Hi Andy,

Sorry for the delay, short answer – this all sounds great.  I'd like to suggest 
what I think is possibly a slight tweak to the sequence of the development as I 
understand it, but the basic direction all seems sound.

One thing to clarify – your example allocation looked fine, but I just wanted 
to check, the example didn't contain a top level 'let':

        function f(a, b)
        {
                let x = a;
                var y = b;
                return function(){ return x + y; };
        }

In this example, 'x' would be stored on the activation I assume – there should 
be no need for two scope object to be allocated.


You're proposing introducing a new type of static scope object that supports 
lazy tear off, but that only supported capturing local variables.  I'd like to 
make three observations:

• I think it should be relatively straightforward to fix the existing 
activation objects such that they can be parameterized to only capture a subset 
of locals, and not the function's arguments (and to allow more than one per 
CodeBlock).  If you were to do so, this class would be usable to implement 
block scopes.  I believe this would be a faster route to get something working 
and being testable, since the existing activation objects are already supported 
throughout the engine (e.g. have existing JIT & interpreter support).

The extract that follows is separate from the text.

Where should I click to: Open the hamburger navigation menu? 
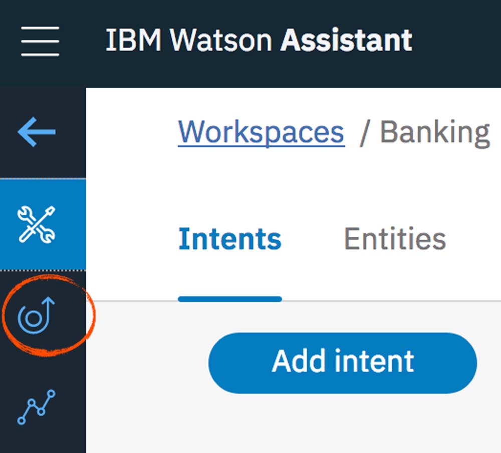point(40,41)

• If it is a useful optimization to have a type of scope object that only 
supports capturing locals (not arguments, and without support for dynamically 
introduced vars) then the place we're going to benefit from this the most will 
be implementing the capturing scope for functions that do not contain eval or 
capture their arguments (plenty of such code exists on the web, code relying on 
block scopes does not).  It would be a little tragic to introduce an optimized 
scope object, and then to only use it for block scopes and not where it will 
give us the greatest benefit.

• If we are going to introduce the complexity of a new class and a new set of 
opcodes to support it, then it would be best to do this in a fashion that 
demonstrated the benefit of doing so (in comparison to parameterizing the 
existing activation object).

As such, three roadmaps spring to mind in how the block scope work could be 
implemented:

(1) Initially implement block-scoped variables using modified activations 
(don't capture arguments, just the appropriate range of the register file).  
Then, as a separate iterative step, introduce a new scope object that only 
captures locals, demonstrate this to be a benefit, and switch both block scopes 
and function scopes that don't capture arguments or use eval to use the new 
scope type.

(2) Introduce a new scope object for use in place of the activation for 
functions that don't capture arguments or use eval, switch such functions over 
to use the new scope object, demonstrate a benefit, and adopt this approach .  
Then as a separate step use the new scope object to implement block scopes.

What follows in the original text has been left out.